As I understand it, GOProud's founders were critical that LCR would not endorse George W. Bush's re-election campaign in 2004 (after Bush endorsed the anti-gay federal marriage amendment). Log Cabin did endorse John McCain (who opposed the amendment) in 2008.

[Added: An e-mail received from GOProud states: "GOProud's founding has nothing to do with LCR's non-endorsement of Bush in 2004. ... we were founded because we believed there was a void in Washington. While there were lots of gay organizations, including Log Cabin, working on a narrowly defined list of 'gay issues' like ENDA or hate crimes, there was no organization talking about tax issues, social security reform, free market healthcare reform, etc. We are the only gay organization working on these conservative agenda items."

Perhaps, but some gay conservatives posting at GayPatriot are still fuming over Log Cabin's "refusal to endorse the only Republican in the Presidential Election of 2004."]

This year, GOProud endorsed former CEO Carly Fiorina's successful bid in the California GOP Senate primary against Tom Campbell, while LCR endorsed Campbell, a former congressman.

Campbell favors marriage equality for gay people, while Fiorina supported Prop. 8, which amended the California constitution to ban gay marriage (but allows domestic partnerships). GOProud and its allies (at GayPatriot, for instance), castigate LCR and argue Fiorina is more fiscally conservative than Campbell, but Fiorina has no public record to point to, just words. Campbell was a leading deficit hawk while in the House, but subequently while serving as Gov. Arnold Schwarzenegger's budget director supported a tax increase. The right wing of the party has never forgiven him.

On another matter, some GOProuders attack LCR for accepting funds from the Gill Foundation, which also supports activists on the LGBT left. But software entrepreneur Tim Gill seems to fund a variety of groups working for gay equality, and LCR's acceptance of his money does not make them part of the left or the foundation's puppet, as some charge.

◆ Extracted entries:
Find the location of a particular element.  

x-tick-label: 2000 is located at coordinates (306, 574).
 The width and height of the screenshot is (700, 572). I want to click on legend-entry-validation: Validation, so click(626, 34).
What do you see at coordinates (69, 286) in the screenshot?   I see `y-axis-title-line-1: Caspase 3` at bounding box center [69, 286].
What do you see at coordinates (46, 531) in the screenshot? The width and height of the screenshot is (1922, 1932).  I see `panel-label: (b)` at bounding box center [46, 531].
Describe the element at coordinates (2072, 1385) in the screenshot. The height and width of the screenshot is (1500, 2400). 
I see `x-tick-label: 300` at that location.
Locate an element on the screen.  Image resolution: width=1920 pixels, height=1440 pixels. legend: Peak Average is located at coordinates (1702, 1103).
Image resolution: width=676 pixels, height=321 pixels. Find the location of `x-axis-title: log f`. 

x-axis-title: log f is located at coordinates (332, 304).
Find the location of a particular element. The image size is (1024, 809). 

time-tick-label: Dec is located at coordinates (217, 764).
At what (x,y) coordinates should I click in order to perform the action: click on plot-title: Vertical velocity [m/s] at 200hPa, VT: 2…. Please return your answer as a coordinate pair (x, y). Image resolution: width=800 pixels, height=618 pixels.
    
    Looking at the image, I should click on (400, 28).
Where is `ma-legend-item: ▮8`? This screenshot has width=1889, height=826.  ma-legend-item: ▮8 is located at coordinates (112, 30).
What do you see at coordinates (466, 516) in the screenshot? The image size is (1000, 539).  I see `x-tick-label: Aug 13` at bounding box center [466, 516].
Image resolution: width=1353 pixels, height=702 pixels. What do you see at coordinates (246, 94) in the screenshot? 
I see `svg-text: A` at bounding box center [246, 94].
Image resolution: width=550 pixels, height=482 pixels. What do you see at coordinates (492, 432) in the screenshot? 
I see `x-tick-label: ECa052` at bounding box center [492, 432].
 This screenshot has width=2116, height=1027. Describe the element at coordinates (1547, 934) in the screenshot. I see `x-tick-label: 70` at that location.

◆ Task requirements:
• a. Please rewrite the passage on GOProud and Log Cabin, starting with "This year, GOProud" and going on through "never forgiven him.", with "marriage equality" replaced by "marriage rights".
• b. Write the next part of the passage on GOProud and Log Cabin, picking up after its final sentence.

◆ Activity answers:
• a.
This year, GOProud endorsed former CEO Carly Fiorina's successful bid in the California GOP Senate primary against Tom Campbell, while LCR endorsed Campbell, a former congressman.

Campbell favors marriage rights for gay people, while Fiorina supported Prop. 8, which amended the California constitution to ban gay marriage (but allows domestic partnerships). GOProud and its allies (at GayPatriot, for instance), castigate LCR and argue Fiorina is more fiscally conservative than Campbell, but Fiorina has no public record to point to, just words. Campbell was a leading deficit hawk while in the House, but subequently while serving as Gov. Arnold Schwarzenegger's budget director supported a tax increase. The right wing of the party has never forgiven him.

• b.
And then there was this year's GOP primary for Viriginia's 8th congressional district (Arlington/Alexandria), where openly gay Log Cabin member Matthew Berry, who served in the Bush Justice Dept., lost to Iraq war veteran Patrick Murray. It is not true that the national Log Cabin organization supported Murray, as some assert. But it is true that the new executive director of LCR, Iraq War veteran R. Clarke Cooper, did endorse fellow-vet Murray before accepting his position at LCR. Subsequently, he withdrew that endorsement. Murray's campaign sent out mailers playing up Berry's support for gay rights (misleadingly so, because in fact Berry favored waiting for the military to complete its review of don't ask, don't tell before taking action, and felt states should decide the gay marriage issue).

The local Log Cabin club of Northern Virginia gave support to Berry and criticized Murray's playing of the gay card (as I noted here). LCR national responded to the charge that the organization supported Murray, here.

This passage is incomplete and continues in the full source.